Aim of the task: Say how many of the lines below include the word "Effects", and write nothing else.

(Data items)
= = =

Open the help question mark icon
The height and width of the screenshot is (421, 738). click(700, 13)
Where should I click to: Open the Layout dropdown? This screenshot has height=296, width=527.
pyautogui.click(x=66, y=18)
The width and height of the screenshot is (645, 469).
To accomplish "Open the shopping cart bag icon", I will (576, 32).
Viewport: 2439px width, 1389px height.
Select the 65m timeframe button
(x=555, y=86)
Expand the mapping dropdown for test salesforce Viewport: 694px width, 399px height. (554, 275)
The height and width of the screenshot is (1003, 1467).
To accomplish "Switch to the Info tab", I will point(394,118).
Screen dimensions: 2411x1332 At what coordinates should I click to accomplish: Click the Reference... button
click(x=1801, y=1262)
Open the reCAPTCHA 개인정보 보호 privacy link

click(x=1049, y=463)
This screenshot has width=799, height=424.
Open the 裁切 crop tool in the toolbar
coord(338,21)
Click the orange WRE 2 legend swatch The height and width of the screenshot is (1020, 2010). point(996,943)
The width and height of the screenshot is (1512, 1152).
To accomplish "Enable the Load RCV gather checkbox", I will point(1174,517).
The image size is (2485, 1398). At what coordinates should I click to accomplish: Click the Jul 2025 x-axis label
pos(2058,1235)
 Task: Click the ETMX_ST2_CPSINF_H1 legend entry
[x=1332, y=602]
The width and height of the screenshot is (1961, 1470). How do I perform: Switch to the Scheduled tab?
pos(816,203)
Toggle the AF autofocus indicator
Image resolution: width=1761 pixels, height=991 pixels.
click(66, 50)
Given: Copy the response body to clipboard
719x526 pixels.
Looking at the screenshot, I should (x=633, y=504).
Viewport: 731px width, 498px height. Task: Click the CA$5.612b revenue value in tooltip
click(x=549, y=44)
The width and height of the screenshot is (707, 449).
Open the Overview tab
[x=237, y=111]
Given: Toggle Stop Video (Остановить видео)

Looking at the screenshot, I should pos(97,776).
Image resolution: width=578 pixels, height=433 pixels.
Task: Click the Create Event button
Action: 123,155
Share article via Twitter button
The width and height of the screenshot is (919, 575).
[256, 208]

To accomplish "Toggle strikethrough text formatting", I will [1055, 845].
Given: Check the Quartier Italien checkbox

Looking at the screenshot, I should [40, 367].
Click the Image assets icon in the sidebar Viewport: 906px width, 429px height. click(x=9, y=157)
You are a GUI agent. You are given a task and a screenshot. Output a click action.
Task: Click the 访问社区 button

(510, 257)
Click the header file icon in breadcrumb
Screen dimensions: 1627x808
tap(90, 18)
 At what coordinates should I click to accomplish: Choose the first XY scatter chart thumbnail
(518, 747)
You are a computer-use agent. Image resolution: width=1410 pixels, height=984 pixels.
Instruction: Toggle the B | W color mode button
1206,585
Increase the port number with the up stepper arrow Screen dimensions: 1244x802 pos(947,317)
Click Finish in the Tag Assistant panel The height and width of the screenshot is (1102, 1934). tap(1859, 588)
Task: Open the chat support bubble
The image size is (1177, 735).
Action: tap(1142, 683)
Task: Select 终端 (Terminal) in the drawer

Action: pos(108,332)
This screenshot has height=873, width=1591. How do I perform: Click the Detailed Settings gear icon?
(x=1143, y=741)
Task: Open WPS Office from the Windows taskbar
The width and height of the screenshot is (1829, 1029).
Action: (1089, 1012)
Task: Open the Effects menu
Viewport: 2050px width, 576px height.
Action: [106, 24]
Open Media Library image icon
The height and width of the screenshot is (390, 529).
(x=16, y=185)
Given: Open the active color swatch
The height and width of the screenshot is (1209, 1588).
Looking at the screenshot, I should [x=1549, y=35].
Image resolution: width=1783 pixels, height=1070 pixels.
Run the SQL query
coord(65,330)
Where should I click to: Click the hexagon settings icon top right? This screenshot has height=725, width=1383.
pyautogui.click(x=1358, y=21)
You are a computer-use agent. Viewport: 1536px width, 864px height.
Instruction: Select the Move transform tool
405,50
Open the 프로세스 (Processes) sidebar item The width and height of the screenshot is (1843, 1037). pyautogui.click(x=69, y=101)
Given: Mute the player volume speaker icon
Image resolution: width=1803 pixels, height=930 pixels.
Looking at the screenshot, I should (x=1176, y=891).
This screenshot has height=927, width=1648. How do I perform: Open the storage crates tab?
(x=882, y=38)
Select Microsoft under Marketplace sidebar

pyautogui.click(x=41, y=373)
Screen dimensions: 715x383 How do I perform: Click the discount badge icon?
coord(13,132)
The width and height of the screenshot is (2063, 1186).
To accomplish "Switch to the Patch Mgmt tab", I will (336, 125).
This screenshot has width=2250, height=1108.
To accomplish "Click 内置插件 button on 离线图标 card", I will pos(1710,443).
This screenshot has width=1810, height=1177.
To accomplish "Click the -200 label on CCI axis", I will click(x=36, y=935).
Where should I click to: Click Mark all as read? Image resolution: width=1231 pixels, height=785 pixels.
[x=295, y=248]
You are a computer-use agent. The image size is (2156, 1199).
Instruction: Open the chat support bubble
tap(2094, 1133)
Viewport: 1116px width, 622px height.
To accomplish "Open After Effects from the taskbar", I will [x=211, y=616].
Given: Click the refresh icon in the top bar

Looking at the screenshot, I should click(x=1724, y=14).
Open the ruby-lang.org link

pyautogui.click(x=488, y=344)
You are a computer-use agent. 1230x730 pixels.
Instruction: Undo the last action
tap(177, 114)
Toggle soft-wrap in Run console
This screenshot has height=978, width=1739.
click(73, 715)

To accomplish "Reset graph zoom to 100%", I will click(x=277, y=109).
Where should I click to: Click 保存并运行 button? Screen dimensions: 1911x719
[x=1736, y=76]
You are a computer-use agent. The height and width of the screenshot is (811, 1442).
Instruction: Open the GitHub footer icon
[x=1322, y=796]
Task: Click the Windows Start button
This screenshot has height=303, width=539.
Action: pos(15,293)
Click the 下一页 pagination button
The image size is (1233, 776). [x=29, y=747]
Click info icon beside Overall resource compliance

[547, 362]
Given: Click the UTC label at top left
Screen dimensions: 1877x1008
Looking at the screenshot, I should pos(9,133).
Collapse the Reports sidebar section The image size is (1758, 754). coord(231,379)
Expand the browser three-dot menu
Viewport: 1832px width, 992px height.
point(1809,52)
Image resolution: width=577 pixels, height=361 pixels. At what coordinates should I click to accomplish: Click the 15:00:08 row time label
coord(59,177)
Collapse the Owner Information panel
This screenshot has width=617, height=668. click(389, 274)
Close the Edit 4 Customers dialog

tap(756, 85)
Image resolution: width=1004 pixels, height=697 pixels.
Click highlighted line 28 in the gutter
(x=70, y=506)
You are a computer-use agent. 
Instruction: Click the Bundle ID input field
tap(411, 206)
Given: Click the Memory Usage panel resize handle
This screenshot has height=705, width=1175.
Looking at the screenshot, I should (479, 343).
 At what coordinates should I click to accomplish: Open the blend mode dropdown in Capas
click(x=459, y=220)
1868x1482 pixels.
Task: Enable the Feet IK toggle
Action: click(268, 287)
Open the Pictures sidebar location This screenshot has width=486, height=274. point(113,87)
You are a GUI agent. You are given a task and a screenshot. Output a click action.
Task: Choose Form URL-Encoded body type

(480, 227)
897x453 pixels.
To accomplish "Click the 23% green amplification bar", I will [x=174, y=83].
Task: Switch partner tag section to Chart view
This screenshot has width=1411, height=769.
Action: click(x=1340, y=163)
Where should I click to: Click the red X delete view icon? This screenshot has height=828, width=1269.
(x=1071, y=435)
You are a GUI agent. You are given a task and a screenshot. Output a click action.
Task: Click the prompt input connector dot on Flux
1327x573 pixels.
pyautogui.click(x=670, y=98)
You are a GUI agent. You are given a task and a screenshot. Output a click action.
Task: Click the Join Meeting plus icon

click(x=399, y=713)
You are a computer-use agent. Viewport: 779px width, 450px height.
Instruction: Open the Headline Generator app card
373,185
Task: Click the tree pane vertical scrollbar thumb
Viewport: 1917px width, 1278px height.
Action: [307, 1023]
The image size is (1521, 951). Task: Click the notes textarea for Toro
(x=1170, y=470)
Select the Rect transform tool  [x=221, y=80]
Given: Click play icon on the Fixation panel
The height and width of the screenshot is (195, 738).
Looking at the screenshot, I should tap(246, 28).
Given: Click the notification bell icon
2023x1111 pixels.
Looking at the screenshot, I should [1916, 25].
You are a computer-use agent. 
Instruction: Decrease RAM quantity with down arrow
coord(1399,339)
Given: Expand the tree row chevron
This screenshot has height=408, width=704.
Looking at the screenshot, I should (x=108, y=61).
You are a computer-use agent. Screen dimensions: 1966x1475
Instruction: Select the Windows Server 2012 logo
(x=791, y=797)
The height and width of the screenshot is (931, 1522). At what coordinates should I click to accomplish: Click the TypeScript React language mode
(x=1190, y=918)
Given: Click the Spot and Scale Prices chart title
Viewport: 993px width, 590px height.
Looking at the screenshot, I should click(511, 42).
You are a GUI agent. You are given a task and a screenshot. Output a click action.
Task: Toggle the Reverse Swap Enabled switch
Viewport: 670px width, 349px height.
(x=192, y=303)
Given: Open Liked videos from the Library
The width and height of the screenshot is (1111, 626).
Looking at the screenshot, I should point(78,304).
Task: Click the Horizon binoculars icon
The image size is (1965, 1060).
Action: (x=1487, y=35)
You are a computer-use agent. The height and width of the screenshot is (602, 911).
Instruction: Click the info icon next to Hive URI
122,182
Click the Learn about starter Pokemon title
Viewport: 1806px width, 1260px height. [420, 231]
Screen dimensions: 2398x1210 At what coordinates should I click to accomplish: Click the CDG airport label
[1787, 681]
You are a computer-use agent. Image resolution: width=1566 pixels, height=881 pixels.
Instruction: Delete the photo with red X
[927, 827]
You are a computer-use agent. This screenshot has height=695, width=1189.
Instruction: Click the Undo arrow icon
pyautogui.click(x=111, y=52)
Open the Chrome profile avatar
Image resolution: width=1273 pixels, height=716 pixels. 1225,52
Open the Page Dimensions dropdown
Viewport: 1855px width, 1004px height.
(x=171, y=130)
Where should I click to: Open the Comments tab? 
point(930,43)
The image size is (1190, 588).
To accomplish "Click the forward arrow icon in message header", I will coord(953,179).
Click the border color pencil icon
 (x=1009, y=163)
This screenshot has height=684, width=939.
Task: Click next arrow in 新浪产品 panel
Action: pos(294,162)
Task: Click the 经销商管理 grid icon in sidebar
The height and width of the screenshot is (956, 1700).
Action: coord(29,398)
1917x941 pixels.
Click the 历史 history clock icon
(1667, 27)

= = =

Exercise solution: 2